概要

ベルギーのサイバーセキュリティ機関(Centre for Cybersecurity Belgium:CCB)は2026年6月1日、Windows NetlogonサービスのRCE(リモートコード実行)脆弱性CVE-2026-41089が実際の攻撃で積極的に悪用されていることを確認した。CVSSスコアは9.8(Critical)であり、管理者に対して「できる限り早急にパッチを適用するよう」緊急勧告を発した。本脆弱性はMicrosoftが2026年5月12日のパッチチューズデーで修正済みだが、いまだ多数の未パッチサーバが攻撃対象となっている。

脆弱性の技術的詳細

CVE-2026-41089はWindows NetlogonのRPCインターフェースに存在するスタックベースのバッファオーバーフロー脆弱性で、Microsoftの社内チーム「Windows Attack Research & Protection(WARP)」によって発見された。攻撃者はドメインコントローラとして機能するWindowsサーバに対して特別に細工したネットワークリクエストを送信するだけで、認証なし・事前アクセスなしでリモートコード実行が可能となる。影響範囲はWindows Server 2025を含む現在サポートされているすべてのWindows Serverバージョンに及ぶ。

Netlogonはドメイン認証の中核を担うサービスであるため、ドメインコントローラを掌握された場合のリスクは極めて高い。セキュリティ研究者やAI企業が公開されたパッチをリバースエンジニアリングし、概念実証(PoC)コードを公開したことが悪用の加速につながったとみられる。

推奨される対策

各機関は以下の対策を優先して実施するよう推奨している。

  • パッチ適用:すべてのドメインコントローラに5月のパッチチューズデー修正を適用する。複数のDCがある環境では同一メンテナンスウィンドウ内での一括適用が望ましい。
  • ネットワーク制限:ネットワーク層でNetlogon RPC(TCPポート135など)へのアクセスを必要な範囲に制限し、外部からの不審なNetlogonトラフィックをブロックする。
  • 監視強化:Netlogonサービスの予期しないクラッシュや異常なトラフィックパターンを継続的に監視する。
  • 管理セッションへのMFA適用:管理者アカウントへの多要素認証(MFA)を必須化し、横展開のリスクを低減する。

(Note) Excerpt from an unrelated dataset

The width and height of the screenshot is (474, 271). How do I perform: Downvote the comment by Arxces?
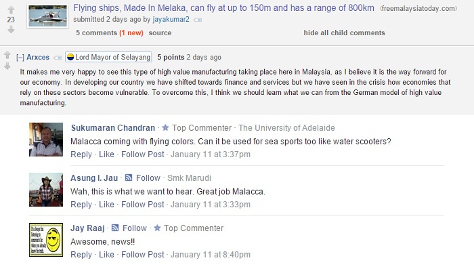pos(7,66)
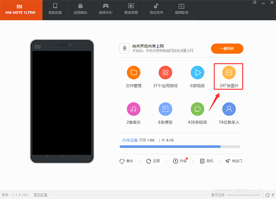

なお、Acros Securityはレガシーサーバ向けにマイクロパッチを提供しており、正規パッチ適用が困難な環境向けの緩和策として活用できる。

今後の展望

PoCコードが公開されている以上、攻撃は今後さらに増加することが見込まれる。ドメインコントローラは組織のActive Directory環境全体の要であり、侵害された場合の被害は全資産に波及しかねない。サポート対象のWindowsサーバへのパッチ適用が最優先事項であり、未パッチ環境はランサムウェアや標的型攻撃に対して深刻なリスクを抱えていると言える。